Quick Links

Re: Inval reliability, especially for inplace updates

From:	Paul A Jungwirth <pj(at)illuminatedcomputing(dot)com>
To:	Noah Misch <noah(at)leadboat(dot)com>
Cc:	Alexander Lakhin <exclusion(at)gmail(dot)com>, Nitin Motiani <nitinmotiani(at)google(dot)com>, Andres Freund <andres(at)anarazel(dot)de>, Ilyasov Ian <ianilyasov(at)outlook(dot)com>, PostgreSQL Hackers <pgsql-hackers(at)lists(dot)postgresql(dot)org>
Subject:	Re: Inval reliability, especially for inplace updates
Date:	2025-07-31 16:53:20
Message-ID:	CA+renyU+LGLvCqS0=fHit-N1J-2=2_mPK97AQxvcfKm+F-DxJA@mail.gmail.com
Views:	Whole Thread \| Raw Message \| Download mbox \| Resend email
Thread:
Lists:	pgsql-hackers

Ian Ilyasov and I reviewed this patch.

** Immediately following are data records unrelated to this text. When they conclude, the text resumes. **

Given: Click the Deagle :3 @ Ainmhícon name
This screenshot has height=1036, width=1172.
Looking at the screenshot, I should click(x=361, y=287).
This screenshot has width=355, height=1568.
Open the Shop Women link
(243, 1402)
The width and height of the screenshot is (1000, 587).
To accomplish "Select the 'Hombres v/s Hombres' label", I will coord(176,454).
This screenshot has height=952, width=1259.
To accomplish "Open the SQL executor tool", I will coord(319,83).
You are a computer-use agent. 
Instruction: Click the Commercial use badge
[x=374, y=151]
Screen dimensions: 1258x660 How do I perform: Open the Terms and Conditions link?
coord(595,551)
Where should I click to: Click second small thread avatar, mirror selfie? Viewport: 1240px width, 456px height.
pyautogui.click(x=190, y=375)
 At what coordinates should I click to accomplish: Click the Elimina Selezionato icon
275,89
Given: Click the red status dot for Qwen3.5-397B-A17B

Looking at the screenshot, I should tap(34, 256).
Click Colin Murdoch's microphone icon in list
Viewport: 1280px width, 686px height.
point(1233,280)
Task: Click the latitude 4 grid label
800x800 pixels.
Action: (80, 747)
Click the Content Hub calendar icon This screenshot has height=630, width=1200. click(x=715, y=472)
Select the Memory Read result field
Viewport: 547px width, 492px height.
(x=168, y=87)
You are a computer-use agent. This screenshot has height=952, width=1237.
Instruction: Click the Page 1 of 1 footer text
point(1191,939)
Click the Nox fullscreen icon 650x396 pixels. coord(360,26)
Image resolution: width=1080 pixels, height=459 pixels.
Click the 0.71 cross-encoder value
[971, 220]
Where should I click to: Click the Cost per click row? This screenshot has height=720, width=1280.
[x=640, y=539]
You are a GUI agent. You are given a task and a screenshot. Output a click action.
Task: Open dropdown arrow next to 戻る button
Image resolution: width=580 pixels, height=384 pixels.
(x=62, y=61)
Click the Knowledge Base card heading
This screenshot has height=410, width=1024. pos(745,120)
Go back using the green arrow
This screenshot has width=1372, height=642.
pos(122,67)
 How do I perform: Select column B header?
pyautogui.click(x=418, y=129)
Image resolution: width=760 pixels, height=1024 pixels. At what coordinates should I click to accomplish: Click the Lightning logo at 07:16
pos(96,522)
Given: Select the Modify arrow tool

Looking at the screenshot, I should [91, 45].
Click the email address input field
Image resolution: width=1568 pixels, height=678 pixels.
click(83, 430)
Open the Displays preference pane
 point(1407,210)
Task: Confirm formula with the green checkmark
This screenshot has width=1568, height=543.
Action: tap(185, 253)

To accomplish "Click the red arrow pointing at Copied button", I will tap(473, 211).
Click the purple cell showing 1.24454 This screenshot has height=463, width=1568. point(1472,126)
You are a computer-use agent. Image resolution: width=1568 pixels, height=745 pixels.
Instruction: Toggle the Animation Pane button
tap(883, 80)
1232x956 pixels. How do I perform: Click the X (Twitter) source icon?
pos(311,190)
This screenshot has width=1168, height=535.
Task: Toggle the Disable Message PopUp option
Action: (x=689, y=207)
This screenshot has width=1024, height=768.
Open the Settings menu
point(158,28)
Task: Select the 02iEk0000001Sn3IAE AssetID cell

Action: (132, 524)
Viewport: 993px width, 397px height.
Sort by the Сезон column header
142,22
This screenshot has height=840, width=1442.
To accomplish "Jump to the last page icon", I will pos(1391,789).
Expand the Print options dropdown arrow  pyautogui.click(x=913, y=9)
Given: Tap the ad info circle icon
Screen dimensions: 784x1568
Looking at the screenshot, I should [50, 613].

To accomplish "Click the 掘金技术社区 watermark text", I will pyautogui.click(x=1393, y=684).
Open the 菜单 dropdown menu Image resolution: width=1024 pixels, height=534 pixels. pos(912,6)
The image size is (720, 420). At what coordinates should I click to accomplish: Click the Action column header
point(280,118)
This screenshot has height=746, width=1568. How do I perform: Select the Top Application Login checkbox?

We think it is ready to commit
to back branches.

The attached patch applies to REL_17_STABLE but not other stable
branches, so we assume Noah will adjust it as needed.

We were able to reproduce Alexander Lakhin's hang when we tested
against 0a0a0f2c59 (i.e. before the previous version was reverted),
although adding the delay was necessary. With this patch applied, we
don't see the hang (even with the delay).

We agree that the new assertions are a good idea to prevent similar
errors in the future.

We couldn't devise other ways to break this patch. Surely more
experienced hackers could be more creative, but nonetheless it's
reassuring that the patch's twin has been in v18devel since November.

We assume you will also un-revert 8e7e672cda ("WAL-log inplace update
before revealing it to other sessions.")? We didn't look closely at
that patch, but it seems like there are no known problems with it. It
was just reverted because it depends on this patch.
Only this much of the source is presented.